• **ASSIGNMENT**
Repeat the lines of the data that follow, please, starting at the first and stopping after the one with "Open a new browser tab with plus icon".

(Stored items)
┄┄┄┄┄┄

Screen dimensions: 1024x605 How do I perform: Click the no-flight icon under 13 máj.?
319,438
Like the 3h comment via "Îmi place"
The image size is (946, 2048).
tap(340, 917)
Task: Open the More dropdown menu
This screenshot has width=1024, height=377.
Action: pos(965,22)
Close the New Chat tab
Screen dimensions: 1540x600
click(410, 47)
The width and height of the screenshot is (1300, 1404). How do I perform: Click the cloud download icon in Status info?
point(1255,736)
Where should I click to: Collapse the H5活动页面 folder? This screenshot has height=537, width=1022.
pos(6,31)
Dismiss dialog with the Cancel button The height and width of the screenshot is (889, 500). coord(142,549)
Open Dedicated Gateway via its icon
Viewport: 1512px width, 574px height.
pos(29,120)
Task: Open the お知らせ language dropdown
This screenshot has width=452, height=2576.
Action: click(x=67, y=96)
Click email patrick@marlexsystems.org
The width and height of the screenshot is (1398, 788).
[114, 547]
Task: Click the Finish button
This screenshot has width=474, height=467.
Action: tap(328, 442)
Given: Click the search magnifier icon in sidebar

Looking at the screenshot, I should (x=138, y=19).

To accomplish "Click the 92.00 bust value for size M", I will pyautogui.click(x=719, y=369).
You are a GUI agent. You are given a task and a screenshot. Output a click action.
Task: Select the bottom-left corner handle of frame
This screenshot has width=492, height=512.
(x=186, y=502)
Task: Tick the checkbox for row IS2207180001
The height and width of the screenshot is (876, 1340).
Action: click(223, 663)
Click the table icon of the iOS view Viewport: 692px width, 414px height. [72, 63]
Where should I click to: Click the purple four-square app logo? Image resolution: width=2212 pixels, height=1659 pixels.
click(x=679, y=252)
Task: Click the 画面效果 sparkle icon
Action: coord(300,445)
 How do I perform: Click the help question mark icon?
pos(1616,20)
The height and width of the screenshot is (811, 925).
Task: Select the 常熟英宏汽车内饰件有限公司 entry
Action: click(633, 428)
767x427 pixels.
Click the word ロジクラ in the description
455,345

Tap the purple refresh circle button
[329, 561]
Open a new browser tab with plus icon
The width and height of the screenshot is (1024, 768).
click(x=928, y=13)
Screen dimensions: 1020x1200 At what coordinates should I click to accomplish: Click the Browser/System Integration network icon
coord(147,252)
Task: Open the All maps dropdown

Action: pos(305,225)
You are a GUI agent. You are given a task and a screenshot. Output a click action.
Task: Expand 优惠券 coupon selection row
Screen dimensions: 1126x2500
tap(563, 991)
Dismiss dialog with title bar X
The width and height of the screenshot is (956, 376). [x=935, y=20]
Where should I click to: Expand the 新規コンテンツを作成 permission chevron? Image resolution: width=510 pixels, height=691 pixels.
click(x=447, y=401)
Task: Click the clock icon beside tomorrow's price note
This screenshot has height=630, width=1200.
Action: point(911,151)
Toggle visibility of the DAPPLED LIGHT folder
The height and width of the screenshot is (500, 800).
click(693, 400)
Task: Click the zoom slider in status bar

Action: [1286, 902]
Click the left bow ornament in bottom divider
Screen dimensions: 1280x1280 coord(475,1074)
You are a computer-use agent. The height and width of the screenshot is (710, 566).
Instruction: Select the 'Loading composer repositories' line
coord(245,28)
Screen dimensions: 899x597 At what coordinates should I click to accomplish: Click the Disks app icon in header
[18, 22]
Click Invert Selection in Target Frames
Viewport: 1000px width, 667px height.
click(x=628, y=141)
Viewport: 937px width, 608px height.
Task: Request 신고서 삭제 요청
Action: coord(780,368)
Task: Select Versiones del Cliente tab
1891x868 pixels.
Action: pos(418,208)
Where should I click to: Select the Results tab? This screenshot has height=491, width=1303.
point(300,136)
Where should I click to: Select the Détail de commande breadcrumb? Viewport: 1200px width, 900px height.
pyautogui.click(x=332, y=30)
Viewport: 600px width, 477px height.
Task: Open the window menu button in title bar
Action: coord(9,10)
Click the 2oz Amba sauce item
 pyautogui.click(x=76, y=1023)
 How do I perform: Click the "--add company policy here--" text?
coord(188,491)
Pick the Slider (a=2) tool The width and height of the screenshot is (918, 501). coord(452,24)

┄┄┄┄┄┄

• **RESPONSE**
Screen dimensions: 1024x605 How do I perform: Click the no-flight icon under 13 máj.?
319,438
Like the 3h comment via "Îmi place"
The image size is (946, 2048).
tap(340, 917)
Task: Open the More dropdown menu
This screenshot has width=1024, height=377.
Action: pos(965,22)
Close the New Chat tab
Screen dimensions: 1540x600
click(410, 47)
The width and height of the screenshot is (1300, 1404). How do I perform: Click the cloud download icon in Status info?
point(1255,736)
Where should I click to: Collapse the H5活动页面 folder? This screenshot has height=537, width=1022.
pos(6,31)
Dismiss dialog with the Cancel button The height and width of the screenshot is (889, 500). coord(142,549)
Open Dedicated Gateway via its icon
Viewport: 1512px width, 574px height.
pos(29,120)
Task: Open the お知らせ language dropdown
This screenshot has width=452, height=2576.
Action: click(x=67, y=96)
Click email patrick@marlexsystems.org
The width and height of the screenshot is (1398, 788).
[114, 547]
Task: Click the Finish button
This screenshot has width=474, height=467.
Action: tap(328, 442)
Given: Click the search magnifier icon in sidebar

Looking at the screenshot, I should (x=138, y=19).

To accomplish "Click the 92.00 bust value for size M", I will pyautogui.click(x=719, y=369).
You are a GUI agent. You are given a task and a screenshot. Output a click action.
Task: Select the bottom-left corner handle of frame
This screenshot has width=492, height=512.
(x=186, y=502)
Task: Tick the checkbox for row IS2207180001
The height and width of the screenshot is (876, 1340).
Action: click(223, 663)
Click the table icon of the iOS view Viewport: 692px width, 414px height. [72, 63]
Where should I click to: Click the purple four-square app logo? Image resolution: width=2212 pixels, height=1659 pixels.
click(x=679, y=252)
Task: Click the 画面效果 sparkle icon
Action: coord(300,445)
 How do I perform: Click the help question mark icon?
pos(1616,20)
The height and width of the screenshot is (811, 925).
Task: Select the 常熟英宏汽车内饰件有限公司 entry
Action: click(633, 428)
767x427 pixels.
Click the word ロジクラ in the description
455,345

Tap the purple refresh circle button
[329, 561]
Open a new browser tab with plus icon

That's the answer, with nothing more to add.